**Task**
Each line from the one that contains "[region] (111, 2484)" to the end of the entries must be copied word for word, and only those lines.

**Supplied material**

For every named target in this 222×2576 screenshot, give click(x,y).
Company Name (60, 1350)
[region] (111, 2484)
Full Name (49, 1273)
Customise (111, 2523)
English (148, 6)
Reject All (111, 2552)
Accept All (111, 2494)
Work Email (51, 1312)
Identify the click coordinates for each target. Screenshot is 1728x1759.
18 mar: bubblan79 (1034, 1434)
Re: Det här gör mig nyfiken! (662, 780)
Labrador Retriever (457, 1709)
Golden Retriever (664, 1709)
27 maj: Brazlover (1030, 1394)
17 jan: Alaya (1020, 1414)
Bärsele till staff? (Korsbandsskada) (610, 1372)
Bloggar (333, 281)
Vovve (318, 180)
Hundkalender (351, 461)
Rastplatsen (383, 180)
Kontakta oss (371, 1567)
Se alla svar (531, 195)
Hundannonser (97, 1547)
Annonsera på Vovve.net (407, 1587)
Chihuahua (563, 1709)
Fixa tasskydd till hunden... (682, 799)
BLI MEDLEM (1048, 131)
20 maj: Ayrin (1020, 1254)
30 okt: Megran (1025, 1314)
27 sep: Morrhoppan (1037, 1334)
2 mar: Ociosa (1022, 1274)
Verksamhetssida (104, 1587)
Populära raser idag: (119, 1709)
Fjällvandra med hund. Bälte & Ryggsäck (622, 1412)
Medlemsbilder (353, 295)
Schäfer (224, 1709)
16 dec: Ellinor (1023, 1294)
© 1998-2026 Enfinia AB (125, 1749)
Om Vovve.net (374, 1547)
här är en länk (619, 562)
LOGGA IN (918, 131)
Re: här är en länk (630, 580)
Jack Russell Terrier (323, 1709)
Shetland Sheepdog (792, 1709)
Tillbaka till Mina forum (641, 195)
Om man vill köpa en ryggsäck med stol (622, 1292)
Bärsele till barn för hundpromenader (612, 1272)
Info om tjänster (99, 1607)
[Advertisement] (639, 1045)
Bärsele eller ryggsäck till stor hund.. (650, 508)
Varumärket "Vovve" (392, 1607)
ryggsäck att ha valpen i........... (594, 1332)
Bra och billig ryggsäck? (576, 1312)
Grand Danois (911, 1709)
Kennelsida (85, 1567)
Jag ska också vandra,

**Answer**
[region] (111, 2484)
Full Name (49, 1273)
Customise (111, 2523)
English (148, 6)
Reject All (111, 2552)
Accept All (111, 2494)
Work Email (51, 1312)
Identify the click coordinates for each target. Screenshot is 1728x1759.
18 mar: bubblan79 (1034, 1434)
Re: Det här gör mig nyfiken! (662, 780)
Labrador Retriever (457, 1709)
Golden Retriever (664, 1709)
27 maj: Brazlover (1030, 1394)
17 jan: Alaya (1020, 1414)
Bärsele till staff? (Korsbandsskada) (610, 1372)
Bloggar (333, 281)
Vovve (318, 180)
Hundkalender (351, 461)
Rastplatsen (383, 180)
Kontakta oss (371, 1567)
Se alla svar (531, 195)
Hundannonser (97, 1547)
Annonsera på Vovve.net (407, 1587)
Chihuahua (563, 1709)
Fixa tasskydd till hunden... (682, 799)
BLI MEDLEM (1048, 131)
20 maj: Ayrin (1020, 1254)
30 okt: Megran (1025, 1314)
27 sep: Morrhoppan (1037, 1334)
2 mar: Ociosa (1022, 1274)
Verksamhetssida (104, 1587)
Populära raser idag: (119, 1709)
Fjällvandra med hund. Bälte & Ryggsäck (622, 1412)
Medlemsbilder (353, 295)
Schäfer (224, 1709)
16 dec: Ellinor (1023, 1294)
© 1998-2026 Enfinia AB (125, 1749)
Om Vovve.net (374, 1547)
här är en länk (619, 562)
LOGGA IN (918, 131)
Re: här är en länk (630, 580)
Jack Russell Terrier (323, 1709)
Shetland Sheepdog (792, 1709)
Tillbaka till Mina forum (641, 195)
Om man vill köpa en ryggsäck med stol (622, 1292)
Bärsele till barn för hundpromenader (612, 1272)
Info om tjänster (99, 1607)
[Advertisement] (639, 1045)
Bärsele eller ryggsäck till stor hund.. (650, 508)
Varumärket "Vovve" (392, 1607)
ryggsäck att ha valpen i........... (594, 1332)
Bra och billig ryggsäck? (576, 1312)
Grand Danois (911, 1709)
Kennelsida (85, 1567)
Jag ska också vandra,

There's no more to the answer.